Observation data (J2000.0 epoch)
- Constellation: Boötes
- Right ascension: 14^{h} 13^{m} 48.31^{s}
- Declination: +44° 00′ 14.06″
- Redshift: 0.089600
- Heliocentric radial velocity: 26,861 km/s
- Distance: 1.244 Gly
- Apparent magnitude (V): 14.99

Characteristics
- Type: Sy 1.0
- Size: 55.06 kiloparsecs (179,600 light-years) (diameter; 2MASS K-band total isophote)

Other designations
- 2MASSI J1413483+440014, CSO 423, PGC 50824, PB 1732, FBS 335, SDSS J141348.33+440013.9, FBS 1411+442, UVQS J141348.33+440014.1

= PG 1411+442 =

Seyfert 1 galaxy located in the constellation Boötes

PG 1411+442 is a Seyfert type 1 galaxy located in the constellation of Boötes. The redshift for this object is (z) 0.089 and it was first discovered as a faint blue stellar object during the Palomar-Berger Blue Star Survey in 1976, before being identified as a quasar by follow-up spectroscopic observations. Because the object displays broad absorption lines at a low redshift, it is confirmed as the nearest broad absorption-line quasar (BAL).

== Description ==
PG 1411+442 is classified as X-ray weak radio-quiet quasar. The host galaxy is an inclined spiral galaxy in stages of an early galaxy merger based on optical imaging. Its structure is found to be distorted, with a tidal loop feature being elongated by 88 kiloparsecs towards north, then subsequently wrapping around in east direction. An outer extended spiral arm can be seen towards the south direction from the host, suggestive of a tidal tail caused by the merger product. Observations showed the galaxy has a linear feature emerging straight out from its nucleus before merging with the outer arm. There is a companion galaxy located 3.6 kiloparsecs away with an elongated appearance.

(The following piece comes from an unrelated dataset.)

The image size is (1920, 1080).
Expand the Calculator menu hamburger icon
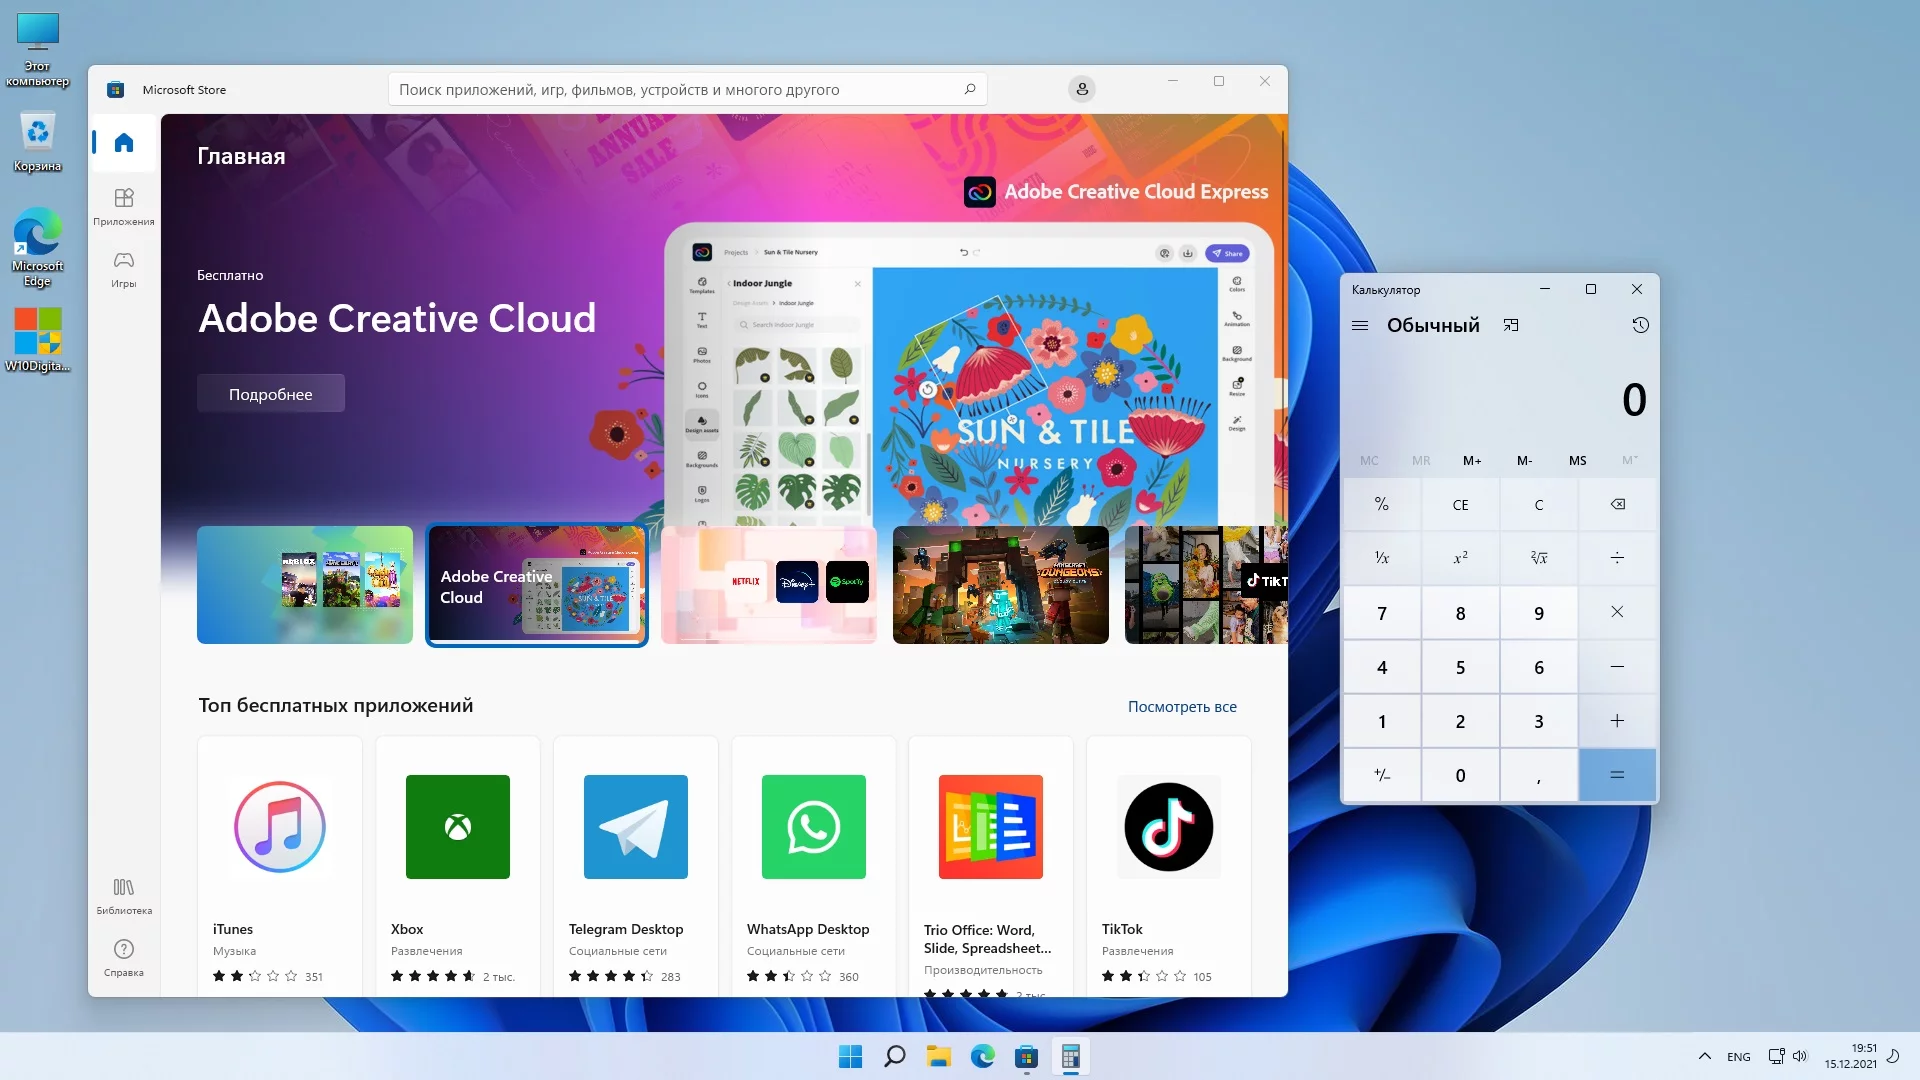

The radio source of PG 1411+442 is found heavily unresolved with an undetected blue jet curving towards the nucleus. There is a weak signal located on the galaxy's spiral structure as well as its outer arm. Evidence also pointed out the signal is well resolved in both the inner arms and the nuclear region. The arms are found to display a smooth curvature, but however they have a clumpy appearance suggesting the evidence of reddening.

In the spectrum of the galaxy, lies many rich broad absorption lines made of various chemical elements including helium, calcium and sodium. When studied, these lines are however weaker compared to the strong absorption lines found in NGC 4151 and Markarian 231. This indicates the absorbing clouds are either extremely ionized or have lower densities. It is also found PG 1411+442 is marginally variable with an amplitude of only 0.1-0.3 magnitude on a short time scale of one year. However, it is noted to have hydrogen Balmer absorption lines shown varying significantly, suggesting photoionization is playing a role for causing these line changes.

The central supermassive black hole mass of PG 1411+442 is estimated to be 3.5 ± 1.2 × 10^{8} M_{☉} based on studies conducted on active galactic nuclei by Misty Benz and Sarah Katz in 2015. In 2025, it was found to undergo a quasi-periodic oscillation with a duration of 550 days. This might be suggested by a candidate binary black hole system lying in the center of the galaxy.